08/03/2006: In September 1999, I weighed almost 200 pounds. My physician told me I was a heart attack waiting to happen. My face was flushed. I could not walk 10 minutes in a treadmill. From a medical standpoint, I was obese.
A year later–almost to the day–I finished my first marathon, weighing in at 140 pounds. From September 2000 to September 2002, I would go on to finish five marathons and one ultra-marathon (50 kilometers).
What special adjustments did I make from 1999 to 2000?
For the most part, it was the old-fashioned approach: eat less/exercise more. Only I moderated on the fats and protein and limited my junk/fast food. No protein supplements. No stimulants. No amphetamine. No fads.
I’ve observed people who have lost lots of weight using fad diets (Atkins, South Beach, Macrobiotic, etc.) or radical reductions in food intake. They almost always gain the weight back.
The reason: such diets are the products of marketing that do not take into account the dieter’s best interests. The diets are successful in that they make money for the authors, but their long-term effects can be fruitless and even dangerous.
The Atkins Diet may be the most successful con job in the history of nutrition. Most of the initial weight loss is water, and studies have shown that it hardly outperforms other diets. The high-protein approach is potentially dangerous.
Other fads–such as liquid diets–are also long-term busts.
In my observation, the only method that works–long-term is eat less/exercise more. (Then again, that is consistent with the First and Second Laws of Thermodynamics.)
How do you “eat less”? I’ve seen two ways that work long-term:
(1) Vegetarian. I have some friends who swear by it. I can’t seem to give up chicken and salmon, though!
(2) A diet of mostly complex carbohydrates and moderate protein and fat. (Dr. Robert Haas–author of the landmark book Eat to Win and former nutritionist for Martina Navratilova–has some of the best advice on this.)
Diets that are high in protein and fats, in general, are a disaster.
How do you “exercise more”? The answer to that is flexible.
Almost everyone can benefit from some weightlifting, although one should focus on repetitions of lower weights rather than sheer powerlifting. Building lean muscle mass is more important than bulk.
In addition, some aerobic exercise is necessary. This can include walking, jogging, biking, swimming, rowing, tennis, basketball, etc…for at least 30 minutes. I recommend an hour, but hey…some people actually have a life!
What about calorie intake? That is an inexact science. Some folks will gain weight if they exceed 1,200 calories while others will need at least 3,000 or more. To that end, I suggest the following procedure:
(1) Get your blood work done by your doctor. That will allow for you to set some target goals based on your blood chemistry.

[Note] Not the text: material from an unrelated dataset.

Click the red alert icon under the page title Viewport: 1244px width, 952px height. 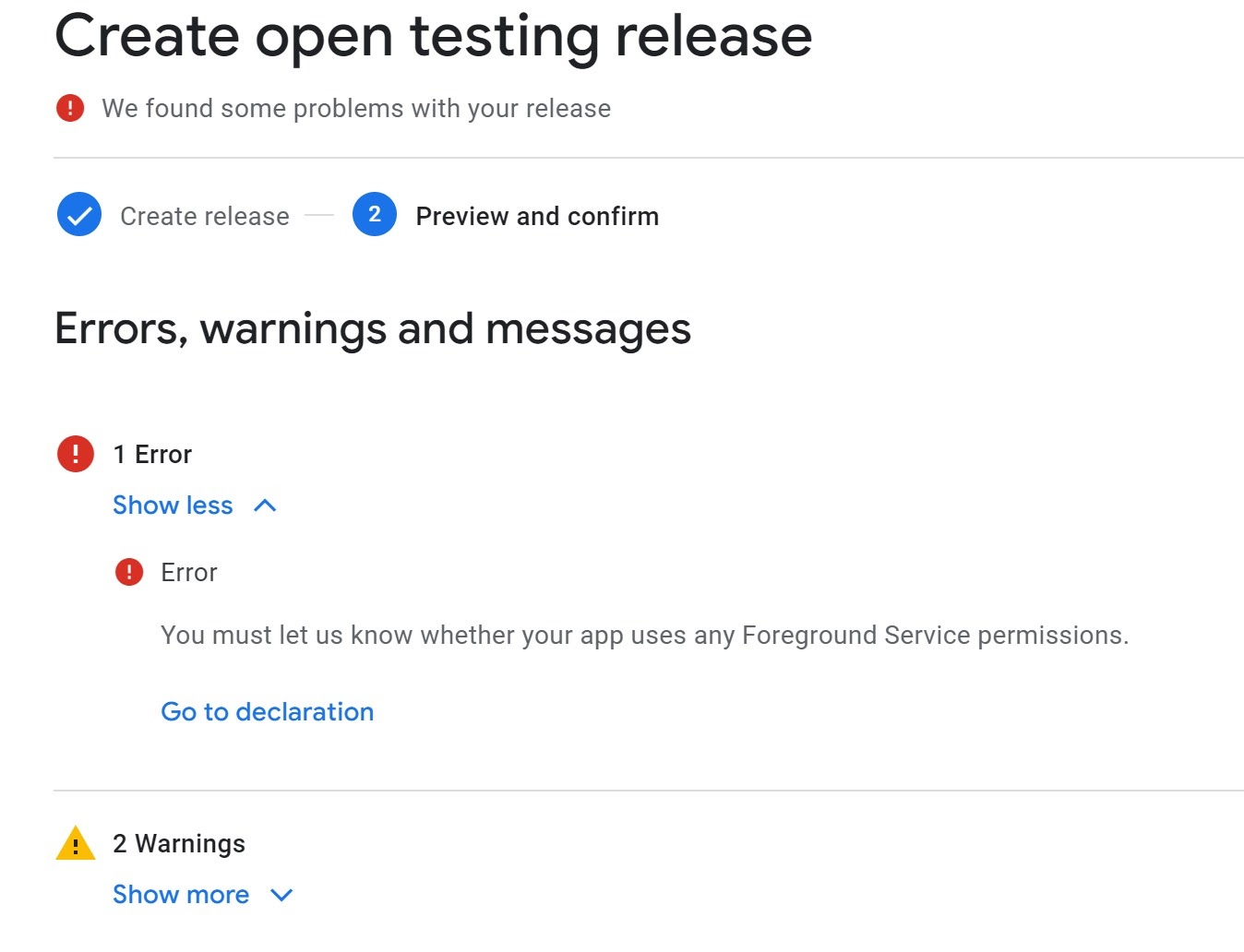point(70,108)
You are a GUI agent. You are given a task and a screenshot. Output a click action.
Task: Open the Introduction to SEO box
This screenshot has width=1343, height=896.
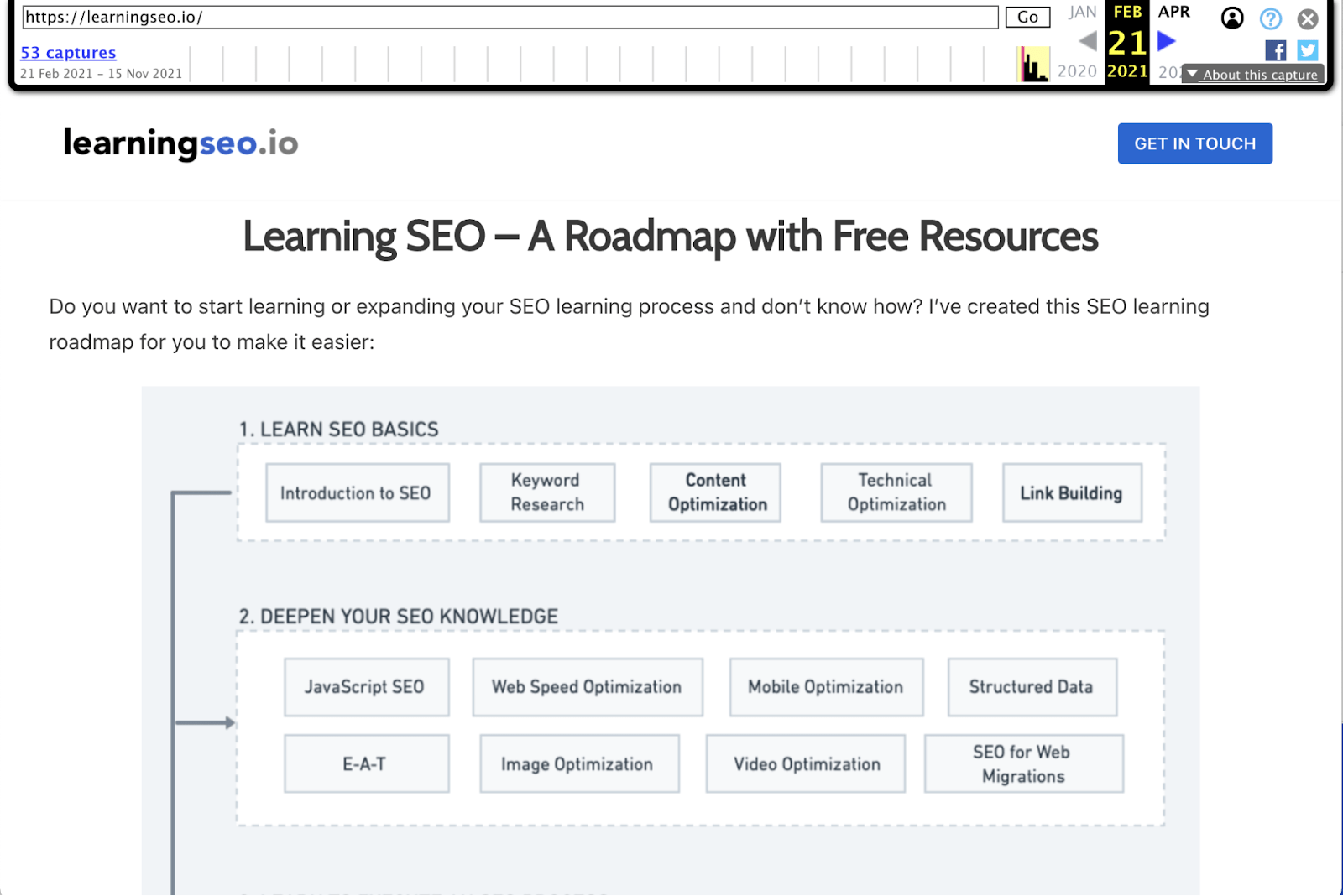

(2) Start an diet/exercise program after consulting with your doctor.
(3) Monitor that for two weeks.
After two weeks, you should have an idea if the approach is going to lose or gain weight for you. From there, you can increase exercise and/or cut food intake accordingly. If you lose more than 2 pounds in a week, then raise your food intake so you can keep the weight loss at a moderate pace.
As you lose weight, consult your doctor perhaps once a month. He or she may let you know if you are losing too much weight. They might monitor your blood work to see if there are any anomalies.